What you should do:
Show me each line of the listing below where the word "give" appears.

Information supplied:
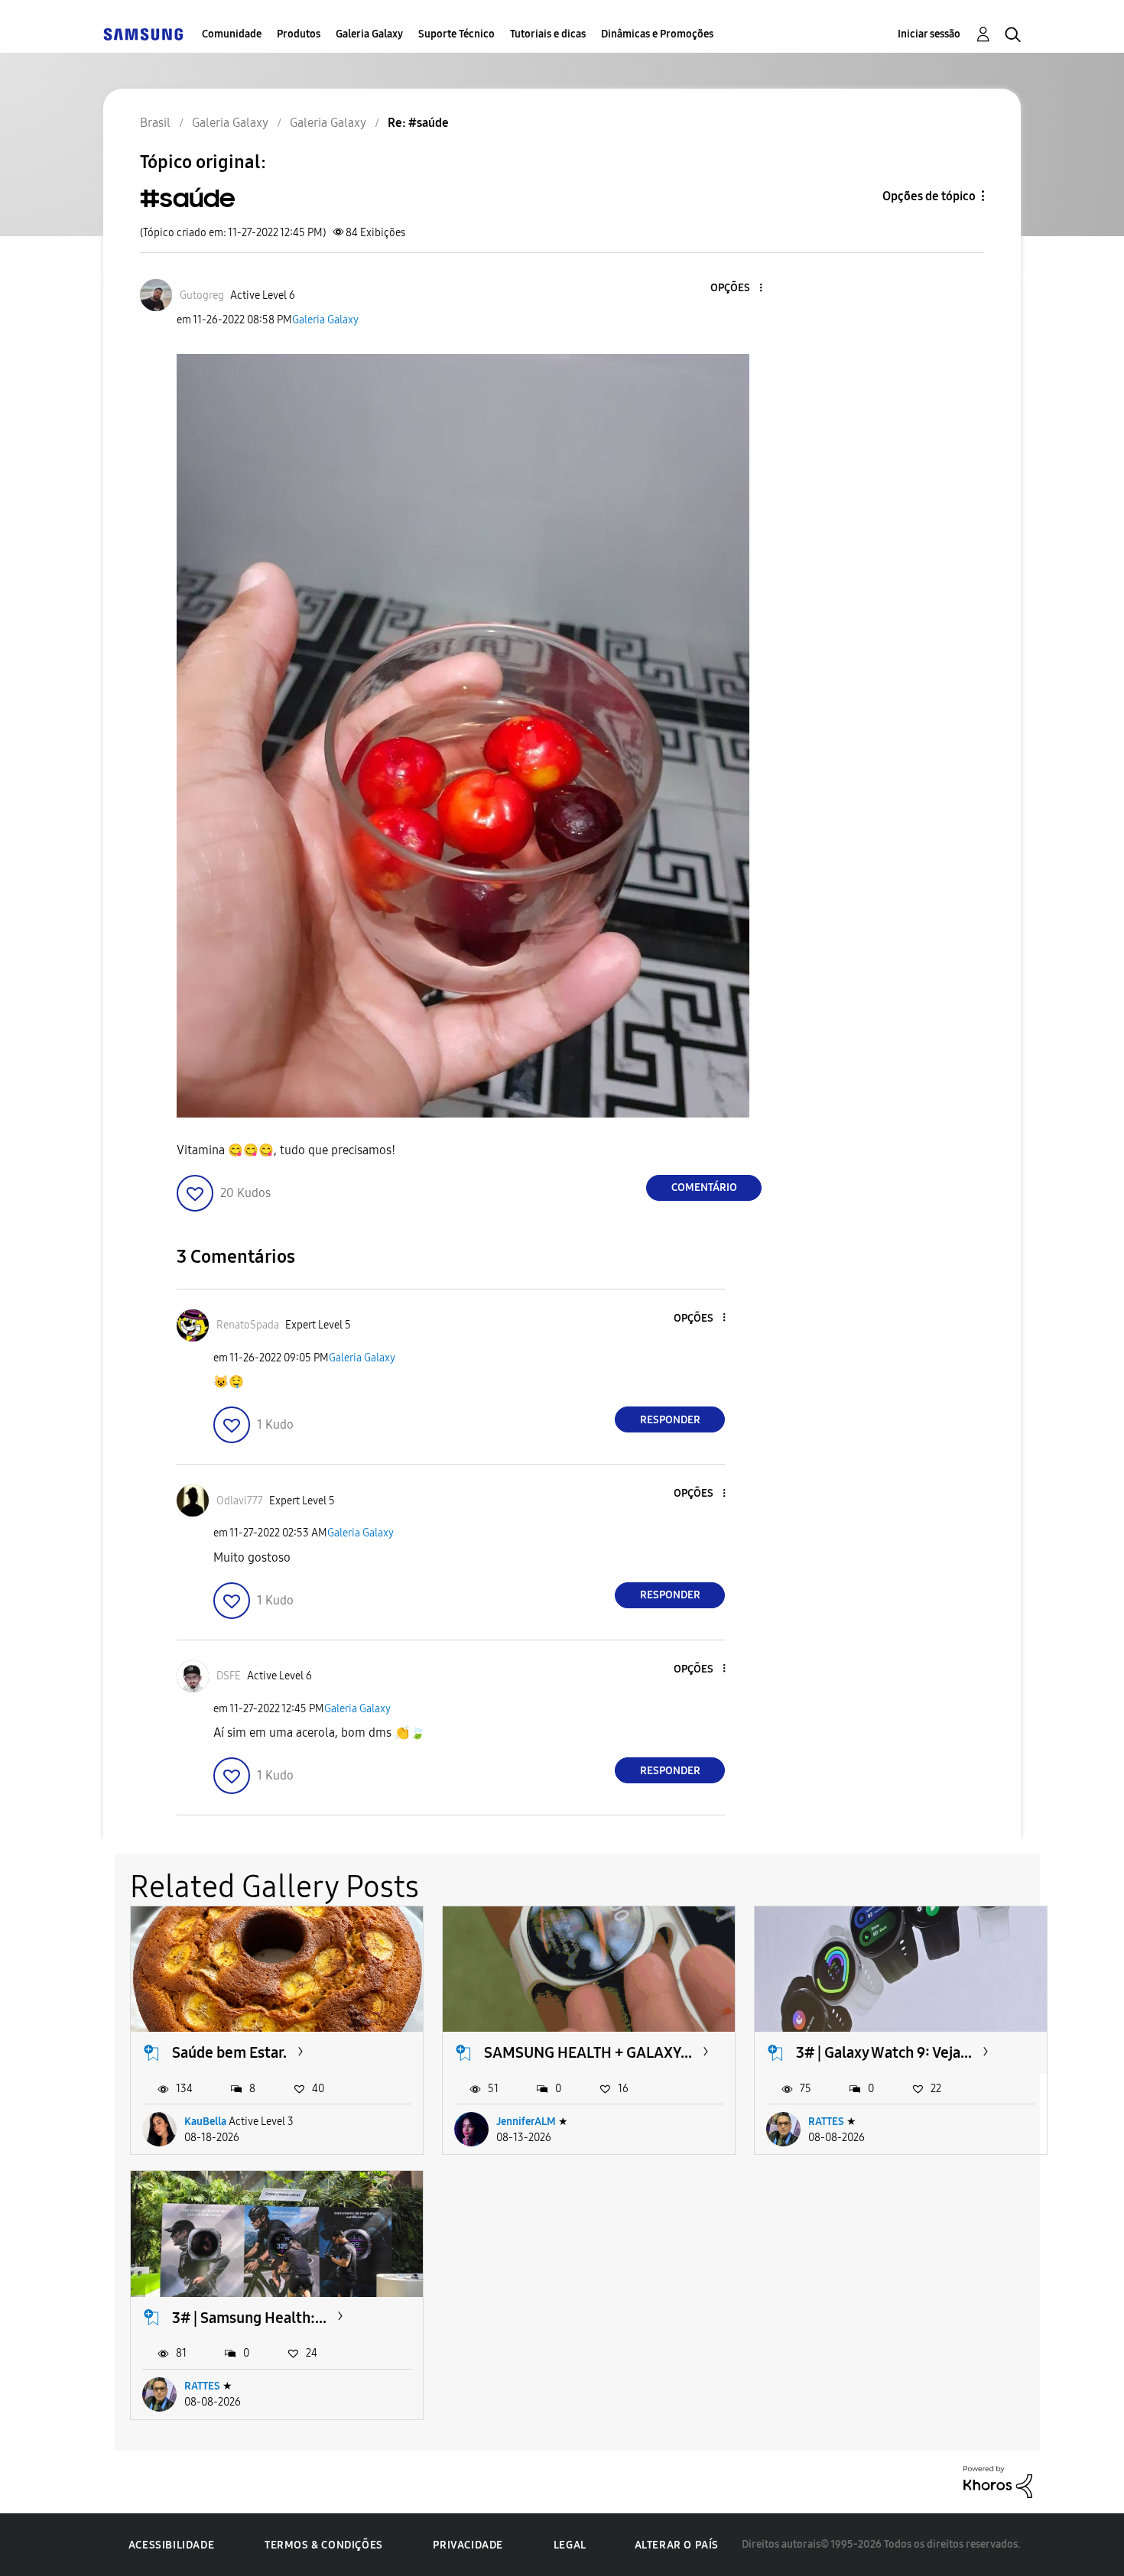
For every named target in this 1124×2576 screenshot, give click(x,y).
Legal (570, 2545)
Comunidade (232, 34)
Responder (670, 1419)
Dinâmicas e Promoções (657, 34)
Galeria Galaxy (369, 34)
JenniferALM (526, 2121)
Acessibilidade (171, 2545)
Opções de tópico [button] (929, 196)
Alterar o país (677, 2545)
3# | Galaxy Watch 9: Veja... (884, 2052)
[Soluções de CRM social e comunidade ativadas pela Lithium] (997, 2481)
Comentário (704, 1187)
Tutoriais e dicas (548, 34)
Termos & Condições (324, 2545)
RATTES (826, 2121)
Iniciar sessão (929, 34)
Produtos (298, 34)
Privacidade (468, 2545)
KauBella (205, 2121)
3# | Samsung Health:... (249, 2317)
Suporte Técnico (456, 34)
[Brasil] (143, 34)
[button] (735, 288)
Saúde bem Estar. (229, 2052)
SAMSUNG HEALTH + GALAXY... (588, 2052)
---
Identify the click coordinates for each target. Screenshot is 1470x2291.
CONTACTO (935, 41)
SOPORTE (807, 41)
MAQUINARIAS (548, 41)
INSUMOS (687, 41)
---
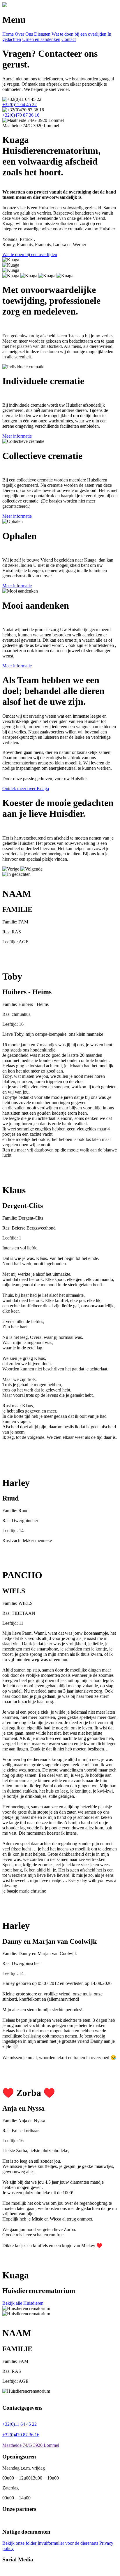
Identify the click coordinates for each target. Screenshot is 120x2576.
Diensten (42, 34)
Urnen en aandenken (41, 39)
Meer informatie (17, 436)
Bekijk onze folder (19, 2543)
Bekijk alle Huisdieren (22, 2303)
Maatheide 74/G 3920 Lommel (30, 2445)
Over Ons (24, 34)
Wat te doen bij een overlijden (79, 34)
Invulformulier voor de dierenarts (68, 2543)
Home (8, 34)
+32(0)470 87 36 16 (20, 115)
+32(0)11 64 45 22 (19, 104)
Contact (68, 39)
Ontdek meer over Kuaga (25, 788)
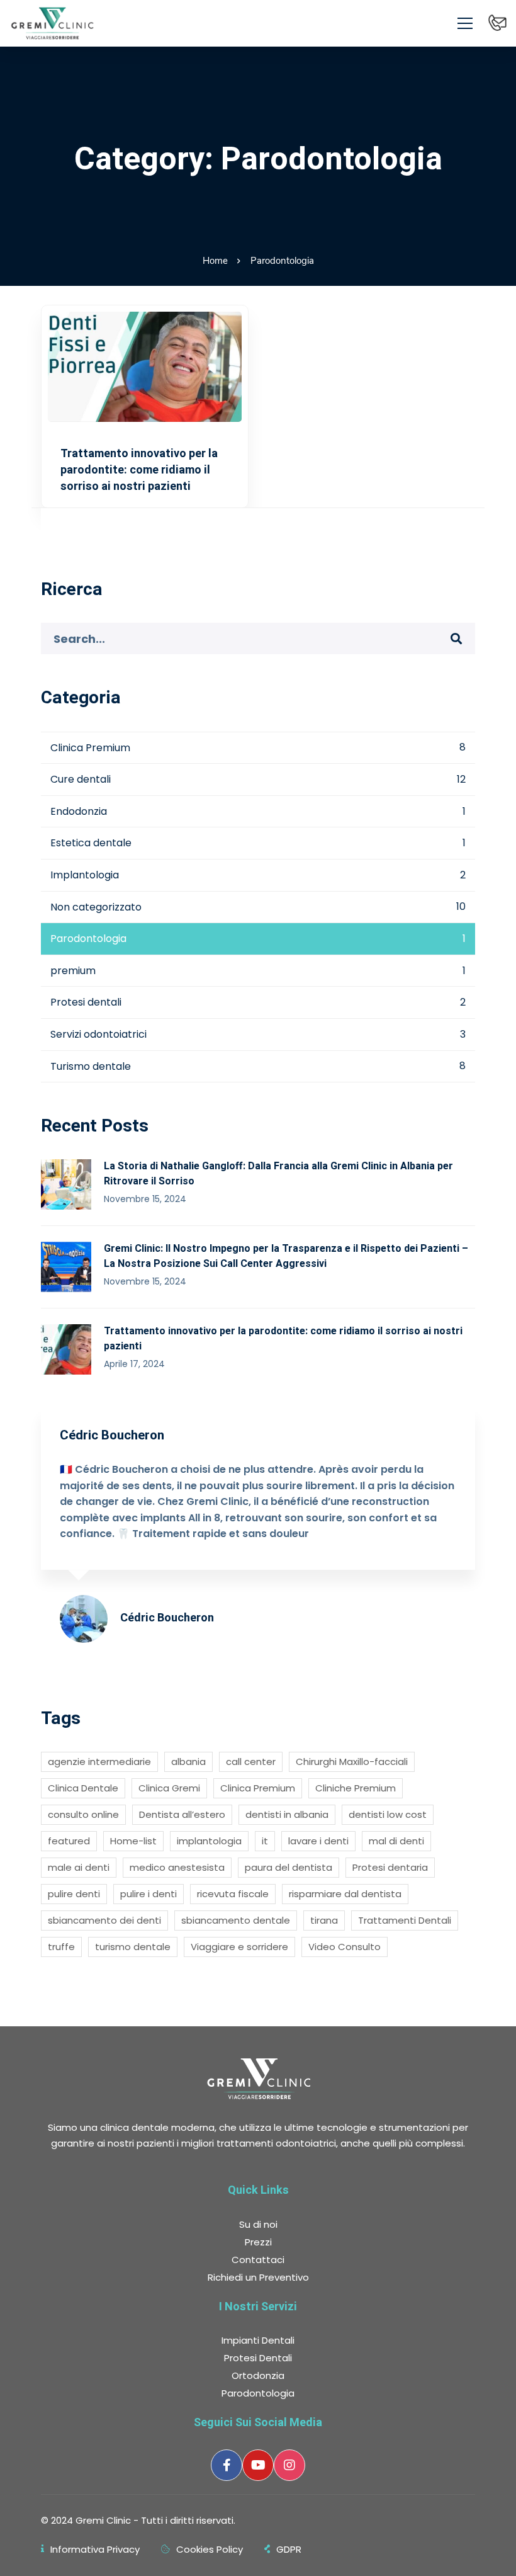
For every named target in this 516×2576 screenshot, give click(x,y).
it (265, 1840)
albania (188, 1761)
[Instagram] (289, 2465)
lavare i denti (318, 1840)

Your response:
For every named target in this 1124×2576 screenshot, give click(x,y).
For every named target in this 516×2576 screenshot, give click(x,y).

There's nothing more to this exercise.